### [Provided passage]
------------------------------------------------------------
OT: MoinMoin and Mediawiki?

Wed Jan 12 14:53:30 EST 2005

Paul Rubin <http://phr.cx@NOSPAM.invalid> writes:
> > > How does it do that?  It has to scan every page in the entire wiki?!
> > > That's totally impractical for a large wiki.
> > 
> > So you want to say that c2 is not a large wiki? :-)
> 
> I don't know how big c2 is.  My idea of a large wiki is Wikipedia.
> My guess is that c2 is smaller than that.

I just looked at c2; it has about 30k pages (I'd call this medium
sized) and finds incoming links pretty fast.  Is it using MoinMoin?
It doesn't look like other MoinMoin wikis that I know of.  I'd like to
think it's not finding those incoming links by scanning 30k separate
files in the file system.

Sometimes I think a wiki could get by with just a few large files.
Have one file containing all the wiki pages.  When someone adds or
updates a page, append the page contents to the end of the big file.
That might also be a good time to pre-render it, and put the rendered
version in the big file as well.  Also, take note of the byte position
in the big file (e.g. with ftell()) where the page starts.  Remember
that location in an in-memory structure (Python dict) indexed on the
page name.  Also, append the info to a second file.  Find the location
of that entry and store it in the in-memory structure as well.  Also,
if there was already a dict entry for that page, record a link to the
old offset in the 2nd file.  That means the previous revisions of a
file can be found by following the links backwards through the 2nd
file.  Finally, on restart, scan the 2nd file to rebuild the in-memory
structure.

With a Wikipedia-sized wiki, the in-memory structure will be a few
hundred MB and the 2nd file might be a few GB.  On current 64-bit
PC's, neither of these is a big deal.  The 1st file might be several
TB, which might not be so great; a better strategy is needed, left as
an exercise (various straightforward approaches suggest themselves).
Also, the active pages should be cached in ram.  For a small wiki (up
to 1-2 GB) that's no big deal, just let the OS kernel do it or use
some LRU scheme in the application.  For a large wiki, the cache and
possibly the page store might be spread across multiple servers using
some pseudo-RDMA scheme.

I think the WikiMedia software is sort of barely able to support
Wikipedia right now, but it's pushing its scaling limits.  Within a
year or two, if the limits can be removed, Wikipedia is likely to
reach at least 10 times its present size and 1000 times its traffic
volume.  So the question of how to implement big, high-traffic wikis
has been on my mind lately.  Specifically I ask myself how Google
would do it.  I think it's quite feasible to write Wiki software that
can handle this amount of load, but none of the current stuff can
really do it.
------------------------------------------------------------
### [Extracted data]
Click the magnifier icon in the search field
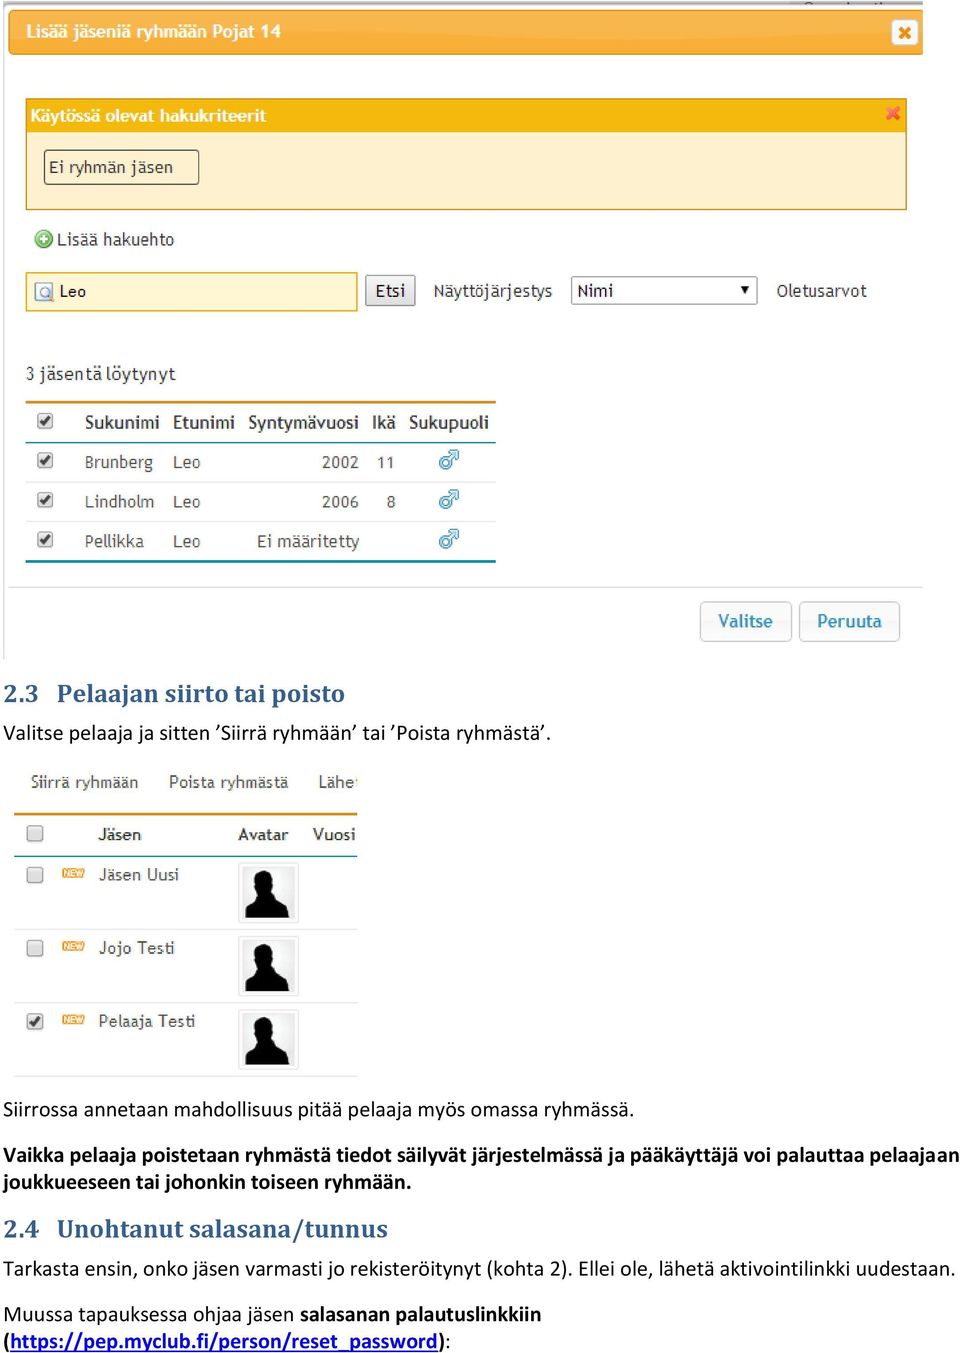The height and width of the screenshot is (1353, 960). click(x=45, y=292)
------------------------------------------------------------
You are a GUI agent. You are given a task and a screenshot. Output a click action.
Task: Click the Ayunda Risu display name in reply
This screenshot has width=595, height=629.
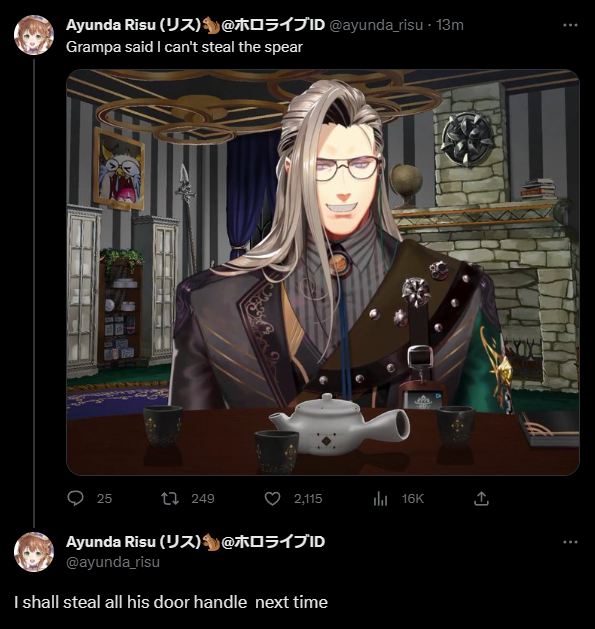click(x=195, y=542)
------------------------------------------------------------
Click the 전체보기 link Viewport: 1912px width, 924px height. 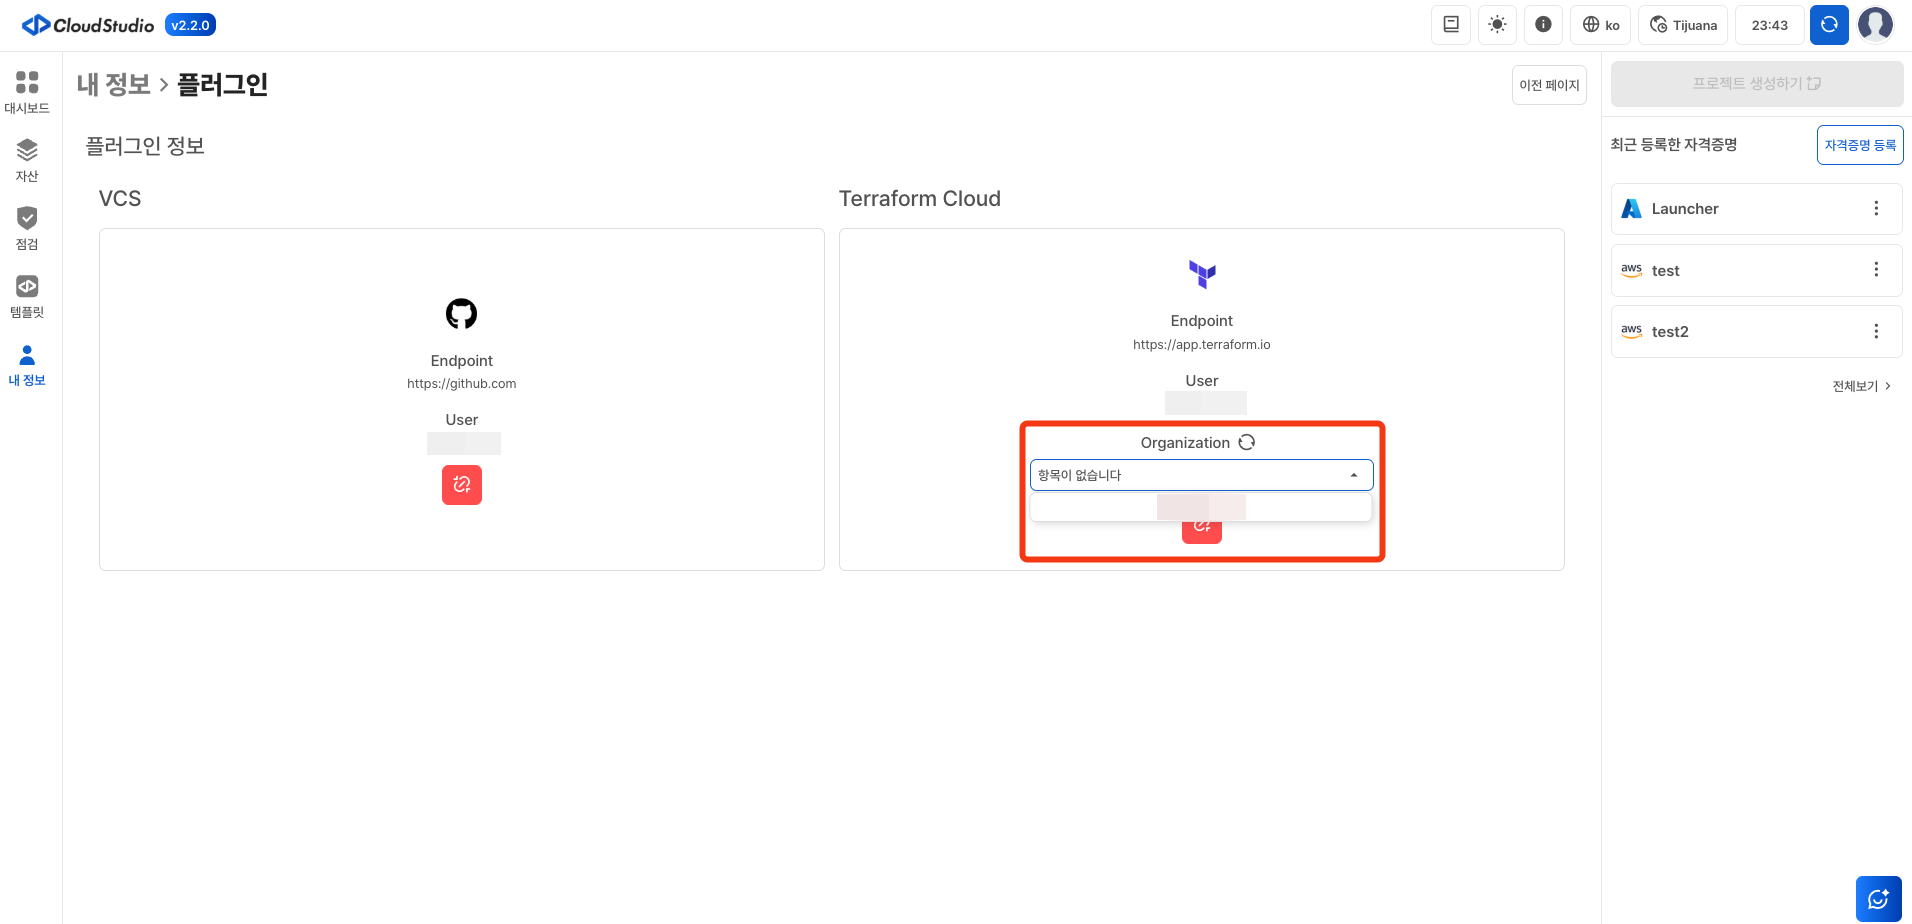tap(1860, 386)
------------------------------------------------------------
### [What is asked]
[A] Update the wiki-scaling post in the part that opens with the words containing "Wed Jan 12 14:53:30" and closes with "a large wiki.", replacing "impractical" with "unworkable".
[B] Does each statement agree with the wiki-scaling post? Answer yes or no for each, quoting the deciding words.
(i) c2 has roughly 30k pages.
(ii) The writer states with certainty that c2 runs on MoinMoin.
(iii) For a Wikipedia-sized wiki, the second file might reach a few GB.
[C] Using the wiki-scaling post, answer each question:
(i) What size does the writer call a wiki of c2's page count?
(ii) What Python structure is suggested for the in-memory index keyed on page name?
(iii) By what factor is Wikipedia's traffic volume expected to grow within a year or two?
The listing plays no part in what follows.

### [Full solutions]
[A]
Wed Jan 12 14:53:30 EST 2005

Paul Rubin <http://phr.cx@NOSPAM.invalid> writes:
> > > How does it do that?  It has to scan every page in the entire wiki?!
> > > That's totally unworkable for a large wiki.

[B]
(i) Yes: "it has about 30k pages"
(ii) No: "Is it using MoinMoin?"
(iii) Yes: "the 2nd file might be a few GB"

[C]
(i) Medium sized
(ii) A dict
(iii) 1000 times